### Text block
--------------------

Personal information
- Full name: Robert Gesink
- Nickname: The Condor of Varsseveld
- Born: 31 May 1986 (age 39) Varsseveld, the Netherlands
- Height: 1.89 m (6 ft 2+1⁄2 in)
- Weight: 70 kg (154 lb; 11 st 0 lb)

Team information
- Current team: Retired
- Discipline: Road
- Role: Rider
- Rider type: All-rounder

Amateur team
- until 2005: De Peddelaars

Professional teams
- 2005: Team Löwik Meubelen–Van Losser
- 2006: Rabobank Continental Team
- 2007–2024: Rabobank

Major wins
- Grand Tours Vuelta a España 1 individual stage (2016) 1 TTT stage (2022) Stage races Tour of California (2012) Tour of Oman (2011) Single-day races and Classics Giro dell'Emilia (2009, 2010) GP Montréal (2010) GP Québec (2013)

= Robert Gesink =

Dutch road bicycle racer

Robert Gesink (born 31 May 1986) is a Dutch former cyclist, who competed as a professional from 2007 to 2024. His major victories include the 2012 Tour of California, the 2011 Tour of Oman and the 2010 Grand Prix Cycliste de Montréal. Gesink also won the Giro dell'Emilia twice and offered some good performances on Grand Tours and one-week stage races, thanks in part to his climbing and time trialing abilities.

--------------------

### Work item A
From the Robert Gesink profile, write out the passage that begins at "Professional teams" and ends with "time trialing abilities.".
### Work item B
Render this sentence from the Robert Gesink profile in Spanish: "Robert Gesink (born 31 May 1986) is a Dutch former cyclist, who competed as a professional from 2007 to 2024."

### Material shown
--------------------

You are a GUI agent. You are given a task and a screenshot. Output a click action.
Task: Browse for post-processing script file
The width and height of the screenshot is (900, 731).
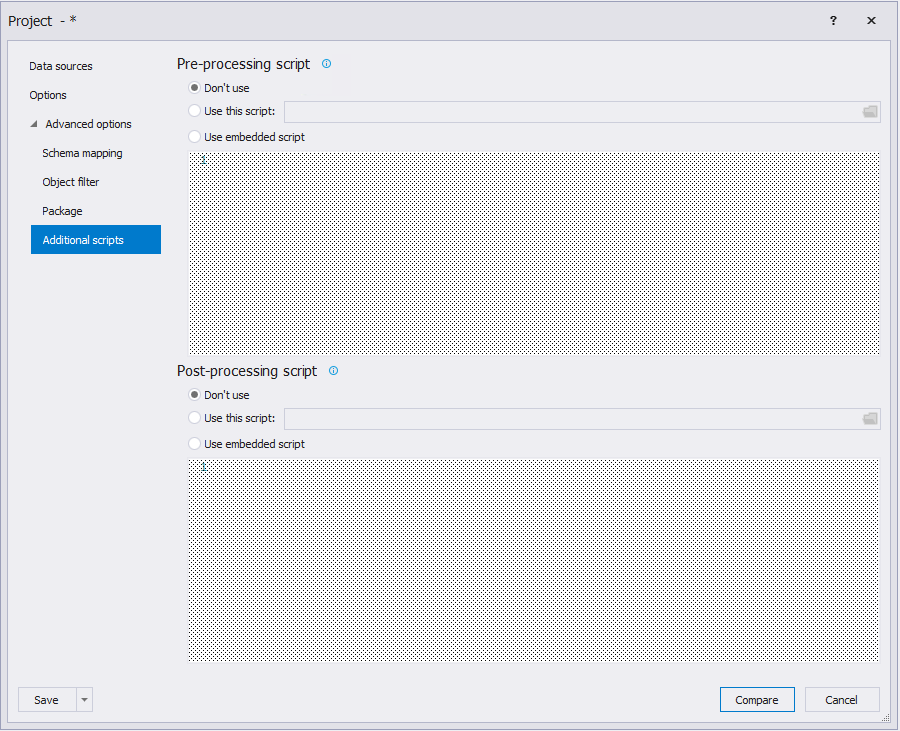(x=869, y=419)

--------------------

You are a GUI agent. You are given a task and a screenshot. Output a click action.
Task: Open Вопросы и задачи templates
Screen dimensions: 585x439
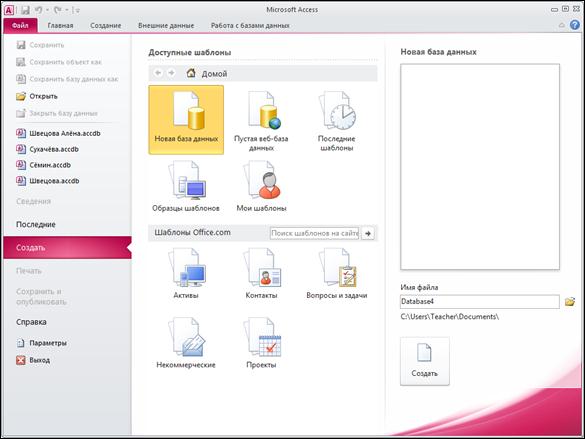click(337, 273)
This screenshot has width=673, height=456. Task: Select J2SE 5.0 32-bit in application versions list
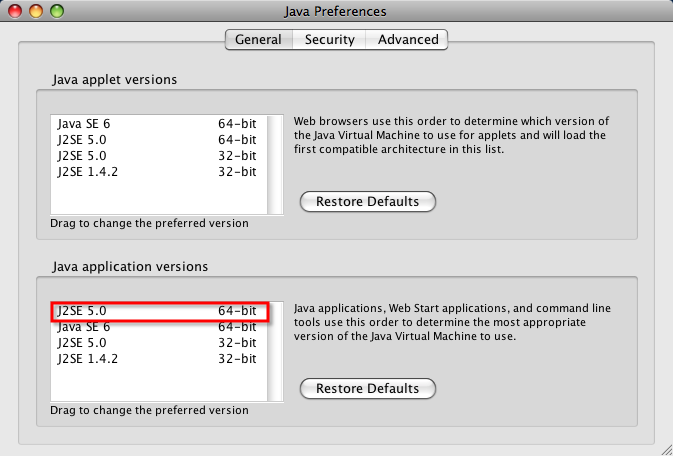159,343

--------------------

### Exercise answer A
Professional teams
- 2005: Team Löwik Meubelen–Van Losser
- 2006: Rabobank Continental Team
- 2007–2024: Rabobank

Major wins
- Grand Tours Vuelta a España 1 individual stage (2016) 1 TTT stage (2022) Stage races Tour of California (2012) Tour of Oman (2011) Single-day races and Classics Giro dell'Emilia (2009, 2010) GP Montréal (2010) GP Québec (2013)

= Robert Gesink =

Dutch road bicycle racer

Robert Gesink (born 31 May 1986) is a Dutch former cyclist, who competed as a professional from 2007 to 2024. His major victories include the 2012 Tour of California, the 2011 Tour of Oman and the 2010 Grand Prix Cycliste de Montréal. Gesink also won the Giro dell'Emilia twice and offered some good performances on Grand Tours and one-week stage races, thanks in part to his climbing and time trialing abilities.

### Exercise answer B
Robert Gesink (nacido el 31 de mayo de 1986) es un exciclista neerlandés que compitió como profesional de 2007 a 2024.